Based on an empirical study of Russian academics who have migrated to Germany, we propose theory-based answers to the following questions: Is trust a relevant motivation for homeward-bound academic migrants to return to their native countries, and who or what is the object of this trust? Why do these migrants, in contrast to the vast majority of interviewees, self-identify with their society of origin? Does transaction cost theory explain these academics' motives for migration? Is their temporary stay beneficial to the host society?

Notes

The terms global and international are used interchangeably.

This article uses Han's definition of migration as “permanent or temporary geographical and social movement and structural attribute of the global labor market” (Han 9). While this definition is flexible enough to cover a broad range of migration patterns, it lacks concreteness. Further research is required to define this social phenomenon.

This group is called Patriots because most of them self-classify with this term to describe their identity through reference to their society of origin.

Highly qualified workers are persons who, according to internationally accepted classifications, work in professions codified under ISCO-88 (the International Standard Classification of Occupations), groups 1–3. The terms highly qualified workers, experts and academics are used interchangeably.

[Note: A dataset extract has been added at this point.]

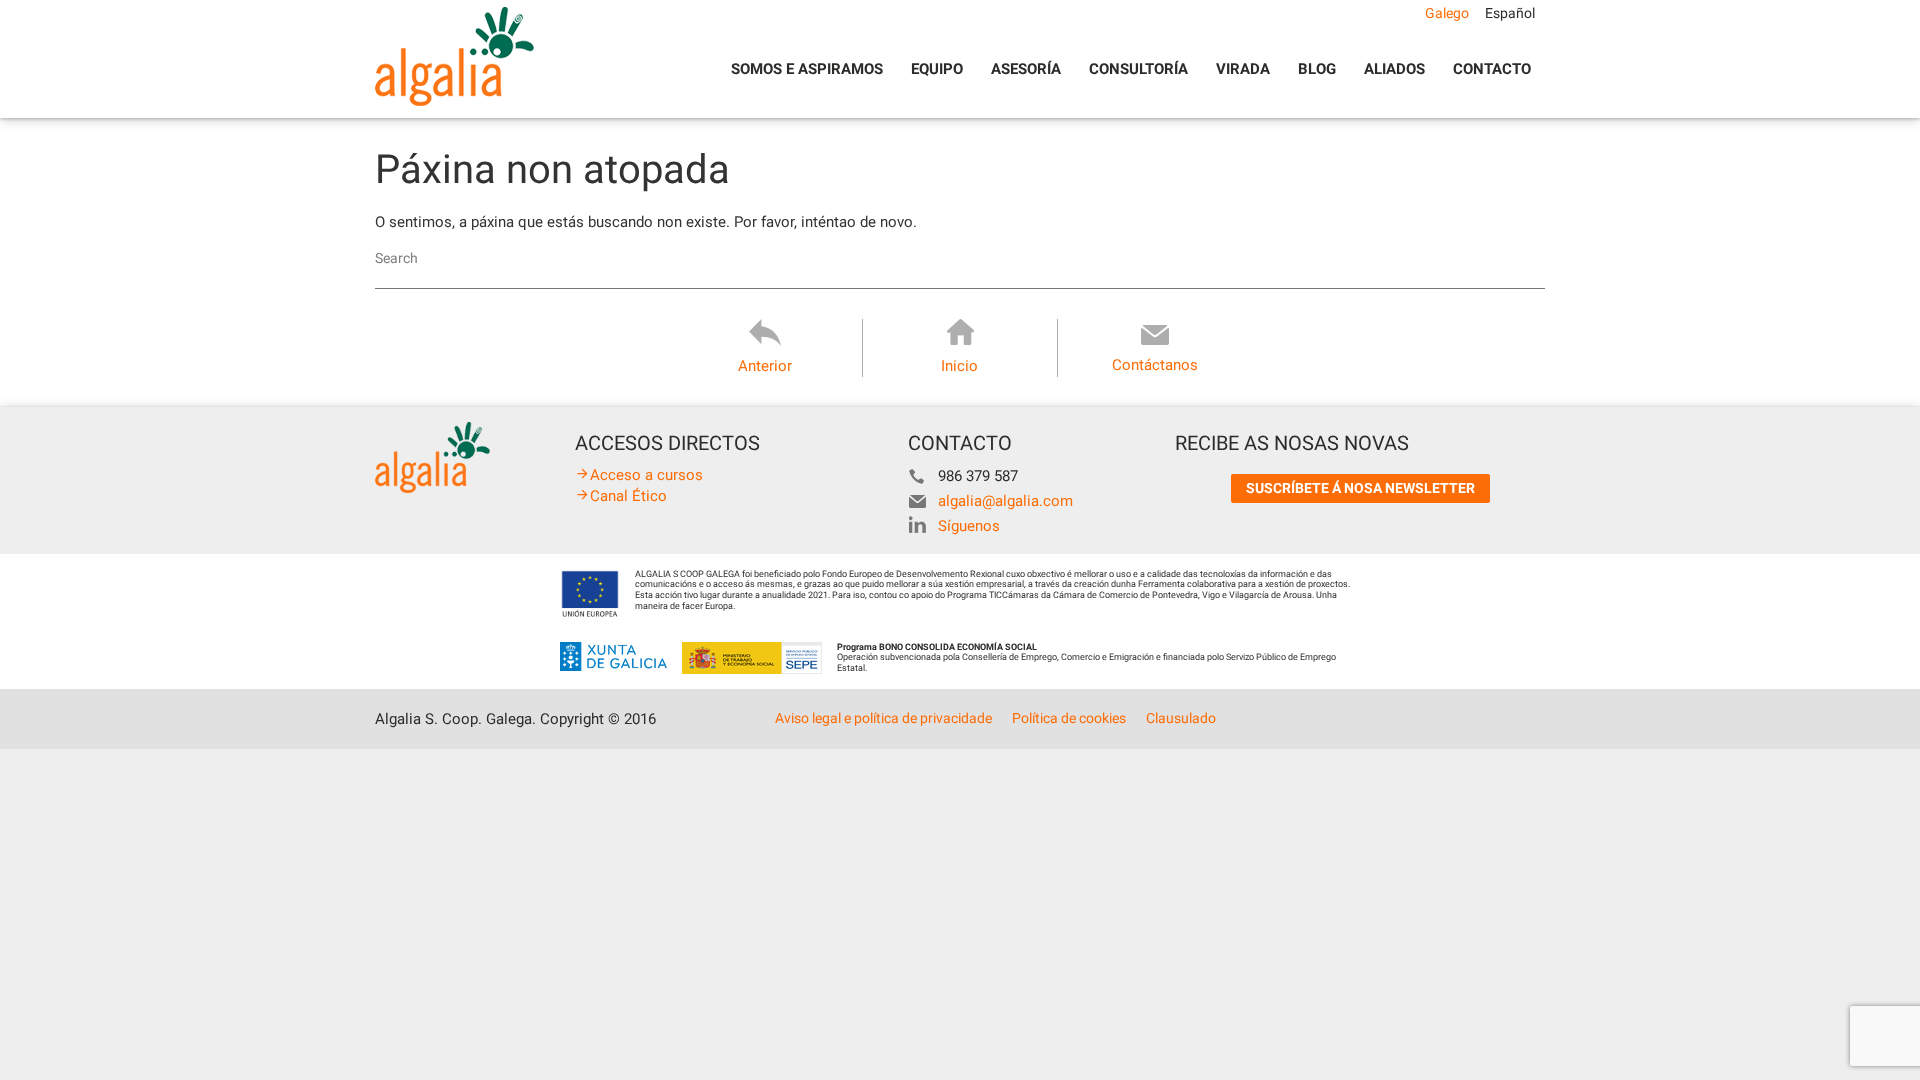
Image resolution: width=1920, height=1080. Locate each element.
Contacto (1492, 69)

Richter (338) defines networks as follows: social networks consist of a finite number of actors, their characteristics and their social relations (Richter 593).

Identity is defined by Recchi and Nebe (9) as “social, dynamic, categorical and relational aspects of our automatically composed self-conception.”

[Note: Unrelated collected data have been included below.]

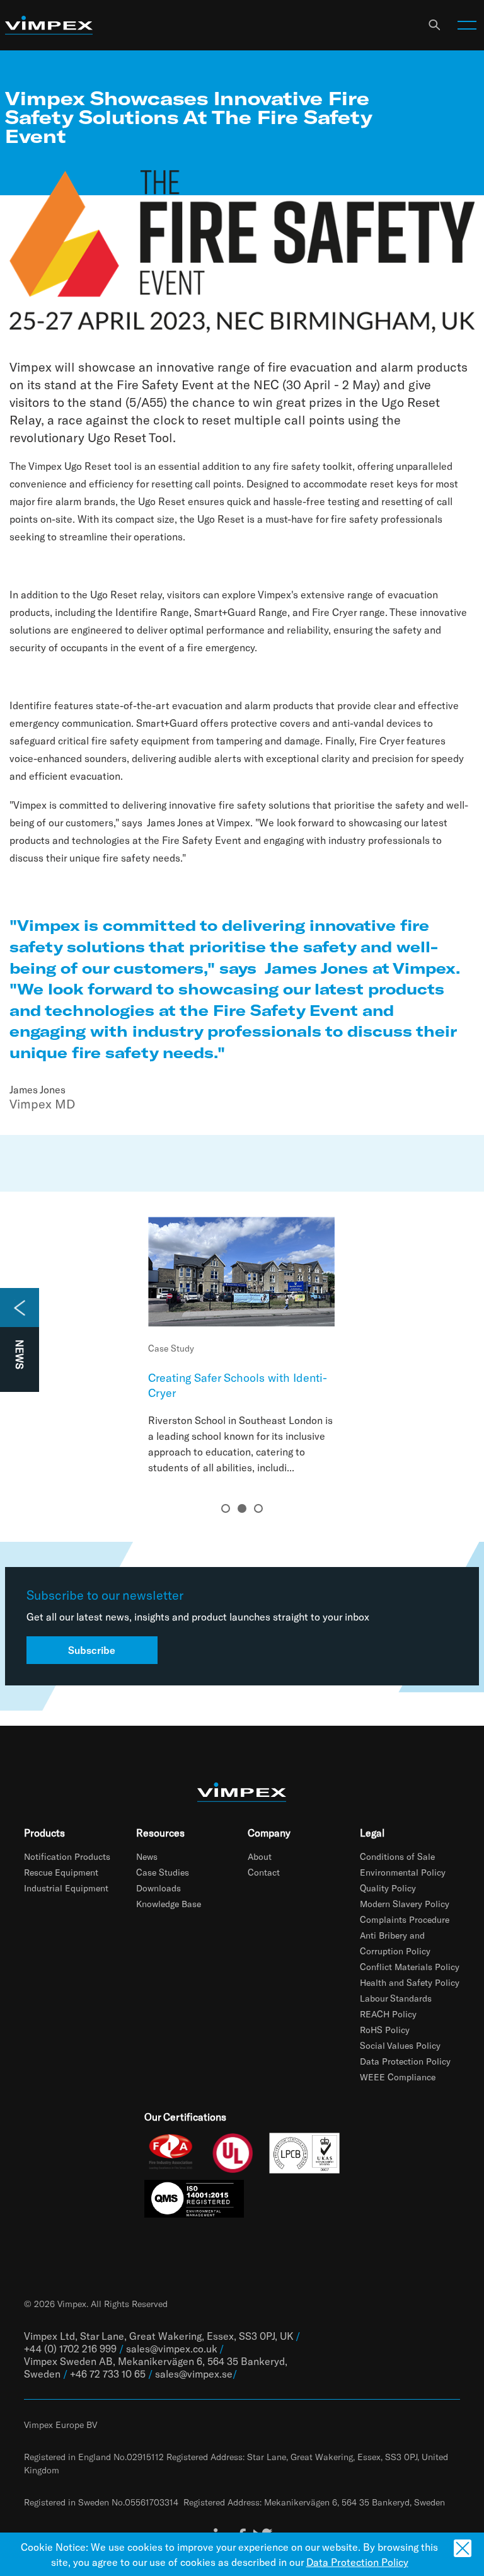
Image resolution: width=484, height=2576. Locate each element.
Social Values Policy (400, 2045)
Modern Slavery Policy (404, 1903)
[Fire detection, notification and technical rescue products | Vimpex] (49, 25)
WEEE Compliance (397, 2077)
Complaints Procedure (404, 1919)
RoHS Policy (385, 2029)
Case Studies (162, 1872)
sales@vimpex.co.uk (171, 2348)
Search (434, 25)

Treibel's assumption (13; also Beck, Risikogesellschaft.) that, like the impact of relationships, the impact of kinsmen on decisions to migrate is decreasing must be differentiated.

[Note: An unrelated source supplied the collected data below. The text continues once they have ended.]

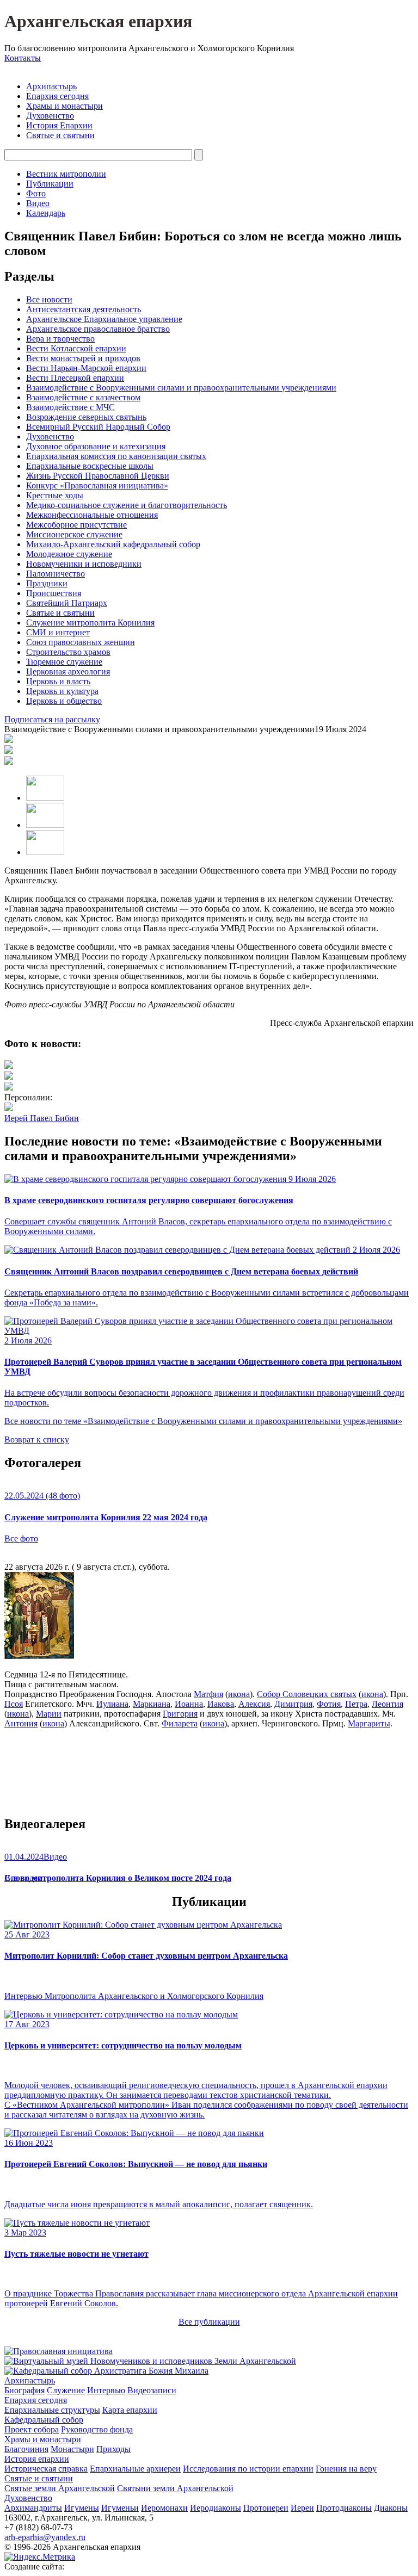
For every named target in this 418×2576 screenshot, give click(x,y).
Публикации (49, 183)
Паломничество (55, 573)
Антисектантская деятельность (83, 309)
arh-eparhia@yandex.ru (44, 2537)
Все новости (49, 299)
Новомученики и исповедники (84, 563)
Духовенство (50, 115)
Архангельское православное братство (98, 328)
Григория (180, 1713)
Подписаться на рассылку (52, 719)
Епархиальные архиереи (135, 2468)
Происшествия (53, 593)
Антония (21, 1723)
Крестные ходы (54, 495)
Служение (66, 2390)
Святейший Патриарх (66, 603)
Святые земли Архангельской (59, 2488)
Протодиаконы (344, 2507)
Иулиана (112, 1703)
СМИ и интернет (58, 632)
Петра (356, 1703)
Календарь (45, 213)
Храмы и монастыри (64, 105)
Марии (49, 1713)
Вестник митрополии (66, 173)
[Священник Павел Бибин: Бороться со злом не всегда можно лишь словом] (8, 1065)
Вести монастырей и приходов (83, 358)
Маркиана (151, 1703)
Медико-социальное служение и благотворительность (126, 505)
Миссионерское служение (74, 534)
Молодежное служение (69, 554)
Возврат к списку (36, 1439)
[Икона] (39, 1656)
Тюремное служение (64, 661)
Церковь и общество (64, 700)
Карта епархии (129, 2409)
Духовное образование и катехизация (95, 446)
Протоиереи (265, 2507)
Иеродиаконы (215, 2507)
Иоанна (189, 1703)
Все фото (21, 1538)
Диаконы (391, 2507)
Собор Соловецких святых (306, 1694)
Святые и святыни (60, 135)
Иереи (302, 2507)
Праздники (46, 583)
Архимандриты (33, 2507)
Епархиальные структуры (52, 2409)
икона (239, 1694)
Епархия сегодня (57, 96)
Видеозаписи (151, 2390)
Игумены (81, 2507)
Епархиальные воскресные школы (89, 465)
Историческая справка (46, 2468)
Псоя (13, 1703)
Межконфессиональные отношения (92, 514)
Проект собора (31, 2429)
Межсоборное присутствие (76, 524)
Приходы (113, 2449)
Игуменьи (120, 2507)
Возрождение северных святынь (86, 417)
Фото (36, 193)
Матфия (208, 1694)
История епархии (36, 2458)
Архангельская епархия (98, 21)
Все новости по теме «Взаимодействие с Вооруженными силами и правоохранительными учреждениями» (203, 1421)
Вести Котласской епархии (76, 348)
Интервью (106, 2390)
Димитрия (293, 1703)
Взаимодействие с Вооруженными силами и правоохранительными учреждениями (181, 387)
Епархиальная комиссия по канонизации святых (116, 456)
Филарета (180, 1723)
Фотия (329, 1703)
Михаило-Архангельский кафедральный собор (113, 544)
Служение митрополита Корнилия (90, 622)
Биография (24, 2390)
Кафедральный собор (43, 2419)
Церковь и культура (62, 691)
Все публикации (209, 2321)
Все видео (23, 1878)
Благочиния (26, 2449)
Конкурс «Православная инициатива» (97, 485)
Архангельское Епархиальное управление (104, 319)
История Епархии (59, 125)
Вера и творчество (60, 338)
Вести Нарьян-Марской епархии (86, 368)
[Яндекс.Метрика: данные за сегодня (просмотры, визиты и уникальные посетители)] (39, 2557)
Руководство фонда (97, 2429)
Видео (38, 203)
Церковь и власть (58, 681)
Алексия (254, 1703)
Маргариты (369, 1723)
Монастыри (72, 2449)
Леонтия (387, 1703)
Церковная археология (68, 671)
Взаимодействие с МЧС (70, 407)
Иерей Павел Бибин (41, 1118)
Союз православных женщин (80, 642)
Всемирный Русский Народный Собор (98, 426)
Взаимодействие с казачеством (83, 397)
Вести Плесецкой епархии (75, 377)
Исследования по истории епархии (248, 2468)
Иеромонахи (164, 2507)
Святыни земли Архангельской (175, 2488)
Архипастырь (51, 86)
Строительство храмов (68, 652)
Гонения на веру (346, 2468)
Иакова (220, 1703)
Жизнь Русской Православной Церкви (97, 475)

Hillmann (554) defines milieu as an aspect of “a class, social level or population group … with its socio-cultural, economical living conditions, which influence experiences and impressions and thus have a selective impact on the way to think, value, decide and behave. Milieu necessarily privileges and discriminates in terms of social mobility and performance, as it determines capabilities and resources.”

For example, Individualists stated, “I enjoy working with languages and people from other countries.”

“Group is a social system which is determined by … diffuse relationships between its members, as well as by constancy” (Endruweit and Trommsdorff 255). The precondition of forming a group of migrants is their group identity (Sackmann 35).

Market is defined “as a social institution of repeating exchanges between a majority of prospective buyers” (Hamilton and Feenstra 61) and cannot be uncoupled from social structures (Richter 328).

Transaction costs are composed of costs of control, enforcement, search, information, negotiation and decision (North 32).

Limited ratio means that the ability of the human intellect to raise and answer complex questions is limited compared with the size of the objective problems to be solved (Simon 243).

According to North (165), informal restrictions derive from the traditions of a culture as well as from the extension and implementation of rules and solutions to coordination problems.

Transactions take place when goods or services are transformed across an interface (Williamson 1). Transactions are characterized by uncertain foresight, occurrence and volume. These attributes affect the economic action of market actors (Richter 57).

Ostrom (51) defines institutions as “the sets of working rules that are used to determine who is eligible to make decisions in some arena, what actions are allowed or constrained, what aggregation rules will be used, what procedures must be followed, what information must or must not be provided, and what payoffs will be assigned to individuals dependent on their action.”

Richter (321) defines markets and companies as networks based on relational contracts “with specific structures of control and enforcement.”